Clinical evaluation of a patient with suspected EB should include the age of onset and nature and distribution of the cutaneous lesions and whether or not scarring and contractures are present. In addition, the family pedigree should be studied and the patient investigated for the presence or absence of extracutaneous involvement (eyes, oropharynx, larynx, gastrointestinal and genitourinary tracts, and musculoskeletal system) and other specific lesions (including enamel hypoplasia, anodontia or hypodontia, pyloric atresia, and muscular dystrophy) that might point towards a particular variant.4,5
Four major subtypes of EB are now recognized: simplex, junctional, dystrophic and Kindler Syndrome: 4–7,9
Clinical features
EB simplex (EBS)
Two major types of EB simplex (with 12 subtypes) are now recognized:
Suprabasal EBS
Three suprabasal subtypes are recognized; all of them are rare variants.
Lethal acantholytic EB
Lethal acantholytic EB has been described in two cases with severely defective skin and mucosal epithelia.19 The disease was lethal in the neonatal period due to epidermolysis that was first noted during parturition leading to uncontrollable loss of fluid from the skin. Additional defects included universal alopecia and complete shedding of nails and the presence of neonatal teeth. Histology revealed clefting of the suprabasal layer producing a tombstone-type appearance reminiscent of pemphigus vulgaris. Molecular investigation revealed that the patient had inherited two different nonfunctional copies of the gene encoding desmoplakin (DSP, a desmosomal protein that links the transmembrane cadherins to the various proteins of the cytoplasmic intermediate filaments), one from each parent, indicating that the disease is autosomal recessive. The mutations both lead to truncation of the desmoplakin protein and an inability to act as a linker. Additional cases will be necessary to further define this syndrome.
Plakophilin deficiency (ectodermal dysplasia-skin fragility syndrome, McGrath syndrome)
Plakophilin is a required component of desmosomes and an important protein in ectodermal development. The rare deficiencies in this protein result in a recently described inherited disease known as ectodermal dysplasia-skin fragility syndrome. Plakophilin-1 (PKP1) deficiency is an autosomal recessive disease that is associated with skin fragility and an inflammatory response resulting in erosions, scale-crust, and progressive palmoplantar keratoderma. Ectodermal effects such as sparse hair and anhidrosis and astigmatism are also noted.20 While initially described in a single child, approximately ten cases with mutations in this gene have now been described.20,21
Epidermolysis bullosa simplex superficialis
This rare form of EB transmitted in an autosomal dominant fashion was first described in 1989. It specifically differs from the other simplex variants by the site of epidermal cleavage: variable subcorneal split between the stratum corneum and granular cell layer or sometimes within the stratum spinosum rather than intrabasal.22 Patients present at birth or within the first 2 years of life with erosions and crusts sparing the palms and soles. Atrophic scarring, nail dystrophy, and milia are additional common features; oral and ocular epithelia can be affected.23 As well as the cutaneous manifestations, anemia and gastrointestinal lesions affect a minority of patients.
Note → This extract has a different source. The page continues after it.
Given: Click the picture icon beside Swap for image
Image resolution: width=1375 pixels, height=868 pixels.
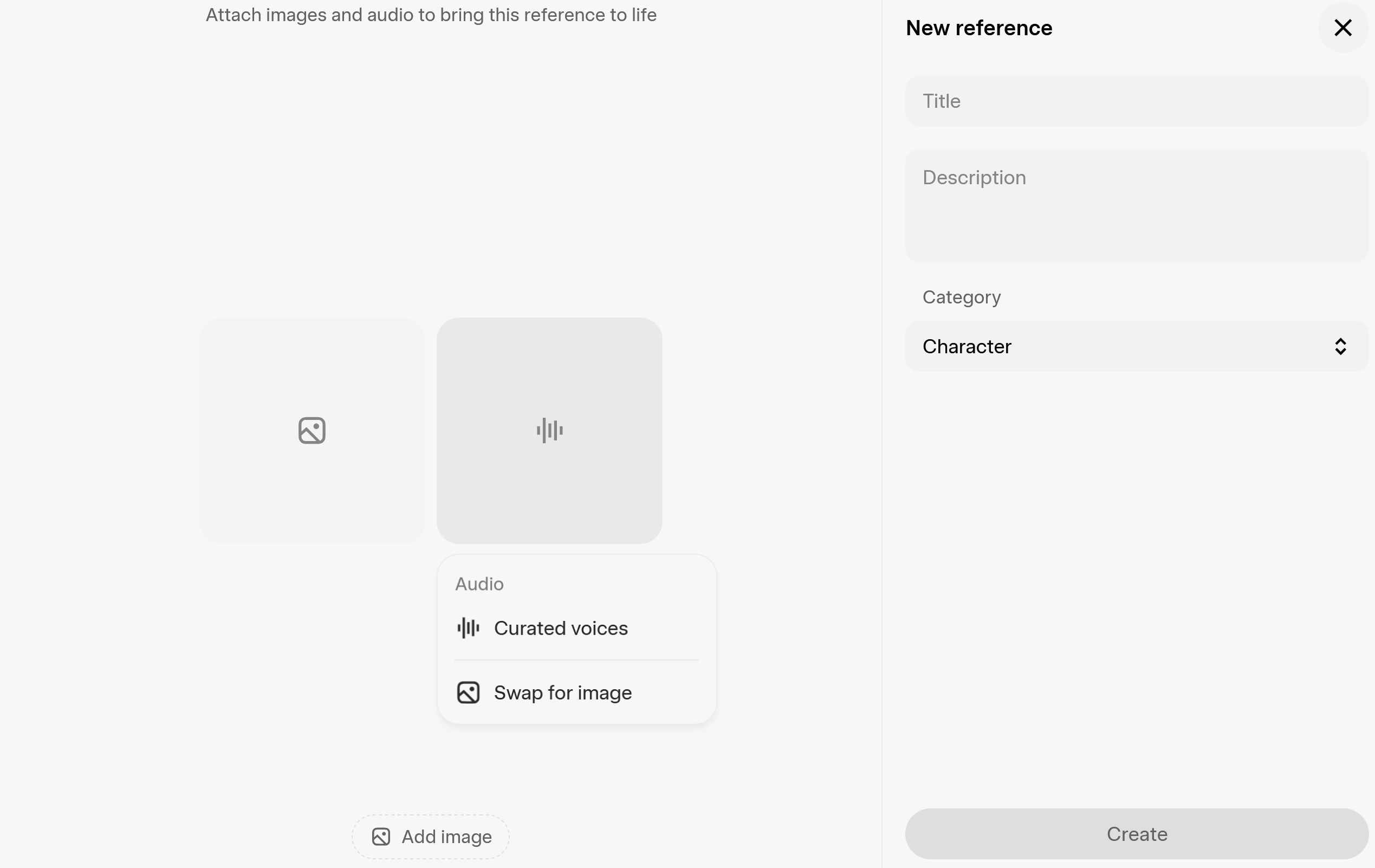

Some cases are associated with mutations causing structural dysfunction of type VII collagen.23 The condition may be clinically confused with peeling skin syndrome but in the latter there are no blisters and peeling is continous and spontaneous.
Basal EBS
Nine subtypes of basal EBS are currently recognized, five of which are very rare.
EB simplex, localized (Weber-Cockayne; EB simplex of the hands and feet)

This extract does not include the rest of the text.